Лев Троцкий - Проблемы культуры. Культура старого мира
Франк Ведекинд объявил в прошлом году «Симплициссимусу» войну не на жизнь, а на смерть. В своей драме «Oaha» он изображает редакцию сатирического журнала «Till Eulenspiegel», при чем под весьма прозрачными псевдонимами выводит издателя и сотрудников «Симплициссимуса», в том числе и самого себя. Тут и фон-Тихачек (т.-е. фон-Резничек), который считает, что нет на свете более благодарной области для охоты за остротами, как нижнее дамское белье. Тут и Dr. Kilian (т.-е. Ludwig Toma), по мнению которого существо, служащее сатирическому журналу, не должно чувствовать ни любви, ни ненависти ни к чему на свете. Тут и издатель Штернер (т.-е. Ланген), грубый проходимец, который пускает в ход оскорбление величества, как блестящую рекламу.

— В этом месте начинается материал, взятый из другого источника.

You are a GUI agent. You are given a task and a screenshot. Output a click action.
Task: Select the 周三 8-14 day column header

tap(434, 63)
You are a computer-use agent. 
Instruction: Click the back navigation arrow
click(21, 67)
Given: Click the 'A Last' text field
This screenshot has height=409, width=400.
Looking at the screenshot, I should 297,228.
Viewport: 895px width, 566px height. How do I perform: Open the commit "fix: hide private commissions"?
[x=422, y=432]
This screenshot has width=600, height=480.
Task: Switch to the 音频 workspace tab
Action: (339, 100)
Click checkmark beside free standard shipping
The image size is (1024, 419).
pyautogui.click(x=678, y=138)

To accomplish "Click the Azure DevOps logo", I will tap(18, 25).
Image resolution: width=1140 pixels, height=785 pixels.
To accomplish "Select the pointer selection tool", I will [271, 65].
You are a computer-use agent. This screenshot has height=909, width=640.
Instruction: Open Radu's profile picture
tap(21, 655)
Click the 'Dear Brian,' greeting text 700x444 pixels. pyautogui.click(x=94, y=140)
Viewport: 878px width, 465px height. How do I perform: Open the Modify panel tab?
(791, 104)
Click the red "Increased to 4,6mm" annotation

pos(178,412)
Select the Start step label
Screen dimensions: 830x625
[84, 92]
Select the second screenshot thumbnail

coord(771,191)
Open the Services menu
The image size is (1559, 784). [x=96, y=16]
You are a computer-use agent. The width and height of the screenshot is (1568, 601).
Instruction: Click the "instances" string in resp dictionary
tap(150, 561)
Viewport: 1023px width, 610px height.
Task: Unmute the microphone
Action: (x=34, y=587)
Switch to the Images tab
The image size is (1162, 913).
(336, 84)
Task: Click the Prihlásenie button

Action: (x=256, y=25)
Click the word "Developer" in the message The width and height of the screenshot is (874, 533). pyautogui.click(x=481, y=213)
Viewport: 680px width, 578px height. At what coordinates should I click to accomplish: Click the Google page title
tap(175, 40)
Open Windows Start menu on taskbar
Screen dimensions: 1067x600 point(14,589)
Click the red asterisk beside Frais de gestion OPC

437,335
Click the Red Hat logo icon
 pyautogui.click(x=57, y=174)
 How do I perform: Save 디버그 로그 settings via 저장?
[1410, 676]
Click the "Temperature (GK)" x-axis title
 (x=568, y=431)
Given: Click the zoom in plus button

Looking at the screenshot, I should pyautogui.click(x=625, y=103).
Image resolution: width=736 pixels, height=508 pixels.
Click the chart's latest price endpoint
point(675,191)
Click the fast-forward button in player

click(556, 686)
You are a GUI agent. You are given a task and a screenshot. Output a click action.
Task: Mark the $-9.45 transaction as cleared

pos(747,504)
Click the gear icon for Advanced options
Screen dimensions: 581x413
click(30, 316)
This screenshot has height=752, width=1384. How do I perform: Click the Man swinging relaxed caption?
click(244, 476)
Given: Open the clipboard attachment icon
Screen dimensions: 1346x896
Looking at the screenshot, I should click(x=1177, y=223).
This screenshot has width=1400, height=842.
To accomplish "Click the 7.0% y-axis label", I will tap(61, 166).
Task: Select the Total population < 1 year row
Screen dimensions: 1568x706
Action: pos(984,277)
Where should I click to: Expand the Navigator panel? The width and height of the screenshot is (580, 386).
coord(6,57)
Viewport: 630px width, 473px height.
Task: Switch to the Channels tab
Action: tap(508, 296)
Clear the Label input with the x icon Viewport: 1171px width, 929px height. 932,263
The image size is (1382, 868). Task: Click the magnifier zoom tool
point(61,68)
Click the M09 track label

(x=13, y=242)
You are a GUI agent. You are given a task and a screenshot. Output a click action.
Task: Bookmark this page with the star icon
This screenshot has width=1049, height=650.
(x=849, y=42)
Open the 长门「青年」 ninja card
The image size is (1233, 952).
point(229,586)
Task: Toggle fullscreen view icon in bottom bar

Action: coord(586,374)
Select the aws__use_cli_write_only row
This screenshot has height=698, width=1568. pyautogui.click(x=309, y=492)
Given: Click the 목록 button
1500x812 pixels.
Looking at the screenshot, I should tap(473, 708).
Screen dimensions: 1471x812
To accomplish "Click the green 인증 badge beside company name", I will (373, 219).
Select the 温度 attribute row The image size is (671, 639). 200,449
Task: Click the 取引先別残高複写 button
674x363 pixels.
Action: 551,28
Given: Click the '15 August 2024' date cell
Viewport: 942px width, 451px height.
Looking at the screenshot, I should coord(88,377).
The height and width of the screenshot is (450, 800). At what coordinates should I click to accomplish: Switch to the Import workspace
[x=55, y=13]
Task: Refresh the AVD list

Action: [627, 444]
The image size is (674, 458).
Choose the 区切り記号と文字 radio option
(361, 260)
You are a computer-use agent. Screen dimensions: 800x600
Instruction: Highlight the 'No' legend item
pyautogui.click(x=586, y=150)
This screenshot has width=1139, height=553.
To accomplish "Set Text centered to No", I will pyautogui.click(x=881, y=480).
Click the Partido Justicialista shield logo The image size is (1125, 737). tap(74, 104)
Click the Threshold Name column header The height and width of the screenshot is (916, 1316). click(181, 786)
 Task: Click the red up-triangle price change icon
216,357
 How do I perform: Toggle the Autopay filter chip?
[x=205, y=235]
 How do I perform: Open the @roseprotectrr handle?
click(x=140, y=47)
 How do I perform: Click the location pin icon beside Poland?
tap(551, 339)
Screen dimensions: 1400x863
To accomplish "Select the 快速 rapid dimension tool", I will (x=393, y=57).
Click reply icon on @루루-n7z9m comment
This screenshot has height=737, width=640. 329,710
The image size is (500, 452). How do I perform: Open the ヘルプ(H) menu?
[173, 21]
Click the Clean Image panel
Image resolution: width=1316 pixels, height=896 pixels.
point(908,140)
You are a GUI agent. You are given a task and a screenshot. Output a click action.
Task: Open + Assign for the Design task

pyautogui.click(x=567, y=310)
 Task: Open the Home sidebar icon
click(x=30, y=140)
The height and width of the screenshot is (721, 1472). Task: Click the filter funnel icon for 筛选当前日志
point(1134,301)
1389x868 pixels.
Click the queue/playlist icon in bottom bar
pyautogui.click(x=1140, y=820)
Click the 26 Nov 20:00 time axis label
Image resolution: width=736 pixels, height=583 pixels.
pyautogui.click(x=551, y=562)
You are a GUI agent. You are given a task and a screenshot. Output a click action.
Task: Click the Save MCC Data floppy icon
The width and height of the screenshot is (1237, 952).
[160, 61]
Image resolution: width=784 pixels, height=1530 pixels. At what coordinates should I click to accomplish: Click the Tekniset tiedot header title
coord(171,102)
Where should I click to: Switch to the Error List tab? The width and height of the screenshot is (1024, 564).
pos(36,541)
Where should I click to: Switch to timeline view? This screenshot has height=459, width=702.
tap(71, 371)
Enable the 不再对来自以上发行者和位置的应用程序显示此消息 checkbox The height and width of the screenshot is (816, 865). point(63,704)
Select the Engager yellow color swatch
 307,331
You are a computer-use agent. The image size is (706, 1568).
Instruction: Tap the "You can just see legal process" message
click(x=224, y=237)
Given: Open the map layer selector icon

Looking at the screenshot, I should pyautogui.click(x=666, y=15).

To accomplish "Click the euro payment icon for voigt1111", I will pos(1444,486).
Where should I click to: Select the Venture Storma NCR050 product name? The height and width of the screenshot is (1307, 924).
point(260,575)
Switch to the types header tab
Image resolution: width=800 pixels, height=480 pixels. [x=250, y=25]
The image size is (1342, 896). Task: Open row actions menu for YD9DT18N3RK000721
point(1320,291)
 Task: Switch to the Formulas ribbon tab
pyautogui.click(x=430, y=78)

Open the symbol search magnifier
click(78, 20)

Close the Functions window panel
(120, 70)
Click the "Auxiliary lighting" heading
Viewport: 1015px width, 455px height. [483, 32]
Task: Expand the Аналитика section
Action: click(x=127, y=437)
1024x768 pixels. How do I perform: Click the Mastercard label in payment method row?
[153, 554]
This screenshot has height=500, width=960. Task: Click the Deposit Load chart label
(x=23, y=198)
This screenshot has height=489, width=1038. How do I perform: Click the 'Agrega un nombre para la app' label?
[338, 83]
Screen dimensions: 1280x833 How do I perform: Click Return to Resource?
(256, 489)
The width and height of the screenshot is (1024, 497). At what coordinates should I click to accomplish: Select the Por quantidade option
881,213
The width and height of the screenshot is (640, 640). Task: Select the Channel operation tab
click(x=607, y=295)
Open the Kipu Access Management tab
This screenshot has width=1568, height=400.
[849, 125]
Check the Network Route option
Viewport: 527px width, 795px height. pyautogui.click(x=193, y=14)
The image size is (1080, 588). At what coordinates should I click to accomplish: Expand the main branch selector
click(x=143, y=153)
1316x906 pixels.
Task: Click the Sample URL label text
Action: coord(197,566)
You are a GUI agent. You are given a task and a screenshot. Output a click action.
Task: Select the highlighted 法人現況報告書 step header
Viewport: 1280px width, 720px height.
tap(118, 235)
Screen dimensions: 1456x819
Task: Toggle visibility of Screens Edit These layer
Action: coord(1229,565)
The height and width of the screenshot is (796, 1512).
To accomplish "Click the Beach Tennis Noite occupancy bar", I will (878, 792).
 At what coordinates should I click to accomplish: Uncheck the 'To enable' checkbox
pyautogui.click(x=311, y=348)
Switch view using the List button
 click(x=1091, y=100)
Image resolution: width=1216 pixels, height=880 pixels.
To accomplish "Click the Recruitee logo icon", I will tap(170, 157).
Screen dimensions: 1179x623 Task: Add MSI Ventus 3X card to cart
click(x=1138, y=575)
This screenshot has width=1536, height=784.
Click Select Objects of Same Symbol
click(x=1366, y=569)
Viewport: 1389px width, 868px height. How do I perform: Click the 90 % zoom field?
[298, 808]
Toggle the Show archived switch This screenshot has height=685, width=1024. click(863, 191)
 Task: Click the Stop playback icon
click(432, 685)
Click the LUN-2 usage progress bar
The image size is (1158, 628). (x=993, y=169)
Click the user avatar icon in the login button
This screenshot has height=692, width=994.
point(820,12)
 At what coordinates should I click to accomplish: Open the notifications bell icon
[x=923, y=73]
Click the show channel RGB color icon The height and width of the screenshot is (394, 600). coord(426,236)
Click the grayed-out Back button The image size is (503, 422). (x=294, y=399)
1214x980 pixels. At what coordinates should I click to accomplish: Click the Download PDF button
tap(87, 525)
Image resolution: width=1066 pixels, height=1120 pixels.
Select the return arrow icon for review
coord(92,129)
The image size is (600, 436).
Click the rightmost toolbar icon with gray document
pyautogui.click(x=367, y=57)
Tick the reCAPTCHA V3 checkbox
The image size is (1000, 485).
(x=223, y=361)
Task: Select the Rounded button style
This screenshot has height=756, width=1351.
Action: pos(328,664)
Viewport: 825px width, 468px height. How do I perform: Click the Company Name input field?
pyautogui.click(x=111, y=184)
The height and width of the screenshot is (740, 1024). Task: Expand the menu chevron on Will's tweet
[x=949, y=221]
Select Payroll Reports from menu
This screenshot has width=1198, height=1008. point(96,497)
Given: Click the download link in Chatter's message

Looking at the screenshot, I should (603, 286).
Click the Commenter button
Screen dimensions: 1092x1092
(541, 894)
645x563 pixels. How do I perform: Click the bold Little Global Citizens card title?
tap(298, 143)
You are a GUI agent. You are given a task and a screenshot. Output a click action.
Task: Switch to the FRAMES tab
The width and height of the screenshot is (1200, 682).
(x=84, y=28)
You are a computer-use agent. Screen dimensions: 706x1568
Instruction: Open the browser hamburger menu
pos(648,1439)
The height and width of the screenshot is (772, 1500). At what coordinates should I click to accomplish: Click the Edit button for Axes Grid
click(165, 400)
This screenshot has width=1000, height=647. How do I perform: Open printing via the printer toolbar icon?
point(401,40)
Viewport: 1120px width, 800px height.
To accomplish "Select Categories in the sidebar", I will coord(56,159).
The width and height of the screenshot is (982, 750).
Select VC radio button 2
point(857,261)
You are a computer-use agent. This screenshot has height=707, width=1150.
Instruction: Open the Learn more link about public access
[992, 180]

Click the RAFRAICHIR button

Честный Бутервек попадает в тюрьму (Ведекинд был действительно осужден несколько лет тому назад за оскорбление величества в «Симплициссимусе»), а Штернер тем временем загребает золото лопатой. Вся драма имеет характер грязного пасквиля и, чтоб не оставить никакого сомнения относительно чисто личных мотивов своего произведения, Ведекинд, весьма отяжелевший с годами, ставит эпиграфом ядовитую фразу, которую как-то вложил ему в уста «Симплициссимус»: «Этот проклятый жир губит весь мой сатанизм». Разумеется, «Симплициссимус» не остался в долгу и нарисовал писателя Ведельгринда, который клянется суду, что в душе он «тайный роялист» и оскорблял величество только по требованию издателя.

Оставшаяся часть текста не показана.